▶ _WORK ITEM_: The expected output is every entry that follows, reproduced exactly.

---

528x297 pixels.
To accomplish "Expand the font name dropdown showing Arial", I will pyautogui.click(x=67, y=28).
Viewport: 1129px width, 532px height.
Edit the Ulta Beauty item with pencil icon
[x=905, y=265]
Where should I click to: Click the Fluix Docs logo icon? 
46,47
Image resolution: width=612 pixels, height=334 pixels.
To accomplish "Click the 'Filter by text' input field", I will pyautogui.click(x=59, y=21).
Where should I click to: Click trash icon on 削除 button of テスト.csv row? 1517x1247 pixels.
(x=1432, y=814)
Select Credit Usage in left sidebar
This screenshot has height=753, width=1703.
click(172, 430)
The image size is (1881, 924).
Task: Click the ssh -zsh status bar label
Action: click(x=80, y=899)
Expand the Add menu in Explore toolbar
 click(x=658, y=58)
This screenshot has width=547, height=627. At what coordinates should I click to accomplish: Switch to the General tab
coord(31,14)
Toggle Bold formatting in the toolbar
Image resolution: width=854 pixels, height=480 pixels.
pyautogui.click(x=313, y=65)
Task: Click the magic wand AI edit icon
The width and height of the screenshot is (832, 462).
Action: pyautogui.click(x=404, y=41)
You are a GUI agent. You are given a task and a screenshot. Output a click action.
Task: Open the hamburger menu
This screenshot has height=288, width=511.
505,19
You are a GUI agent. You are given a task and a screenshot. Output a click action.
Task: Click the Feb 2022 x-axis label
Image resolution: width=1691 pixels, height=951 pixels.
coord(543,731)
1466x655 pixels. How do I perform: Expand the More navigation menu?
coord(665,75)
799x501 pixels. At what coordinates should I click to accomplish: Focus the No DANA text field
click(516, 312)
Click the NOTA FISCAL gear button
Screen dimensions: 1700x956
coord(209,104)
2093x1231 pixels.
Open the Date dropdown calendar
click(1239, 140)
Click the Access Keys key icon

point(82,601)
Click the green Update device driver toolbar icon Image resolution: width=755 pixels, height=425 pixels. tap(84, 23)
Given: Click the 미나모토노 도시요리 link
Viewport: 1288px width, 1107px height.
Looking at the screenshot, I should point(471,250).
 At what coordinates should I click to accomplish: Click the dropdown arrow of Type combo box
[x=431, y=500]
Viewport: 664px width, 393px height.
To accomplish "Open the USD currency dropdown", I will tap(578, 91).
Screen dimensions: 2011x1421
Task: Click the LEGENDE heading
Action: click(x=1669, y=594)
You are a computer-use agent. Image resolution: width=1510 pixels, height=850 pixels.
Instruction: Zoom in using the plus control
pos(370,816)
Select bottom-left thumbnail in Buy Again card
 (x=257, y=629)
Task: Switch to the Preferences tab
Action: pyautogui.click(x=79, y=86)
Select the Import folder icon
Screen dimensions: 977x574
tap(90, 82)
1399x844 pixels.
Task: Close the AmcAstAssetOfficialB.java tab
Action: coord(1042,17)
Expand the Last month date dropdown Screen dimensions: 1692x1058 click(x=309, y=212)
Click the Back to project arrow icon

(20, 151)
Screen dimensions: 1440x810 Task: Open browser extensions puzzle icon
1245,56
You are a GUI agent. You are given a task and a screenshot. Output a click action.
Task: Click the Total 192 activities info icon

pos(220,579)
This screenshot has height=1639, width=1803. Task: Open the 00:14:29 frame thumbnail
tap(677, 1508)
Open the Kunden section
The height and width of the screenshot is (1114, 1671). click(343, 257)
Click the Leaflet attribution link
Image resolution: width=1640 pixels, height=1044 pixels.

---

▶ _WRITTEN SOLUTION_:
528x297 pixels.
To accomplish "Expand the font name dropdown showing Arial", I will pyautogui.click(x=67, y=28).
Viewport: 1129px width, 532px height.
Edit the Ulta Beauty item with pencil icon
[x=905, y=265]
Where should I click to: Click the Fluix Docs logo icon? 
46,47
Image resolution: width=612 pixels, height=334 pixels.
To accomplish "Click the 'Filter by text' input field", I will pyautogui.click(x=59, y=21).
Where should I click to: Click trash icon on 削除 button of テスト.csv row? 1517x1247 pixels.
(x=1432, y=814)
Select Credit Usage in left sidebar
This screenshot has height=753, width=1703.
click(172, 430)
The image size is (1881, 924).
Task: Click the ssh -zsh status bar label
Action: click(x=80, y=899)
Expand the Add menu in Explore toolbar
 click(x=658, y=58)
This screenshot has width=547, height=627. At what coordinates should I click to accomplish: Switch to the General tab
coord(31,14)
Toggle Bold formatting in the toolbar
Image resolution: width=854 pixels, height=480 pixels.
pyautogui.click(x=313, y=65)
Task: Click the magic wand AI edit icon
The width and height of the screenshot is (832, 462).
Action: pyautogui.click(x=404, y=41)
You are a GUI agent. You are given a task and a screenshot. Output a click action.
Task: Open the hamburger menu
This screenshot has height=288, width=511.
505,19
You are a GUI agent. You are given a task and a screenshot. Output a click action.
Task: Click the Feb 2022 x-axis label
Image resolution: width=1691 pixels, height=951 pixels.
coord(543,731)
1466x655 pixels. How do I perform: Expand the More navigation menu?
coord(665,75)
799x501 pixels. At what coordinates should I click to accomplish: Focus the No DANA text field
click(516, 312)
Click the NOTA FISCAL gear button
Screen dimensions: 1700x956
coord(209,104)
2093x1231 pixels.
Open the Date dropdown calendar
click(1239, 140)
Click the Access Keys key icon

point(82,601)
Click the green Update device driver toolbar icon Image resolution: width=755 pixels, height=425 pixels. tap(84, 23)
Given: Click the 미나모토노 도시요리 link
Viewport: 1288px width, 1107px height.
Looking at the screenshot, I should point(471,250).
 At what coordinates should I click to accomplish: Click the dropdown arrow of Type combo box
[x=431, y=500]
Viewport: 664px width, 393px height.
To accomplish "Open the USD currency dropdown", I will tap(578, 91).
Screen dimensions: 2011x1421
Task: Click the LEGENDE heading
Action: click(x=1669, y=594)
You are a computer-use agent. Image resolution: width=1510 pixels, height=850 pixels.
Instruction: Zoom in using the plus control
pos(370,816)
Select bottom-left thumbnail in Buy Again card
 (x=257, y=629)
Task: Switch to the Preferences tab
Action: pyautogui.click(x=79, y=86)
Select the Import folder icon
Screen dimensions: 977x574
tap(90, 82)
1399x844 pixels.
Task: Close the AmcAstAssetOfficialB.java tab
Action: coord(1042,17)
Expand the Last month date dropdown Screen dimensions: 1692x1058 click(x=309, y=212)
Click the Back to project arrow icon

(20, 151)
Screen dimensions: 1440x810 Task: Open browser extensions puzzle icon
1245,56
You are a GUI agent. You are given a task and a screenshot. Output a click action.
Task: Click the Total 192 activities info icon

pos(220,579)
This screenshot has height=1639, width=1803. Task: Open the 00:14:29 frame thumbnail
tap(677, 1508)
Open the Kunden section
The height and width of the screenshot is (1114, 1671). click(343, 257)
Click the Leaflet attribution link
Image resolution: width=1640 pixels, height=1044 pixels.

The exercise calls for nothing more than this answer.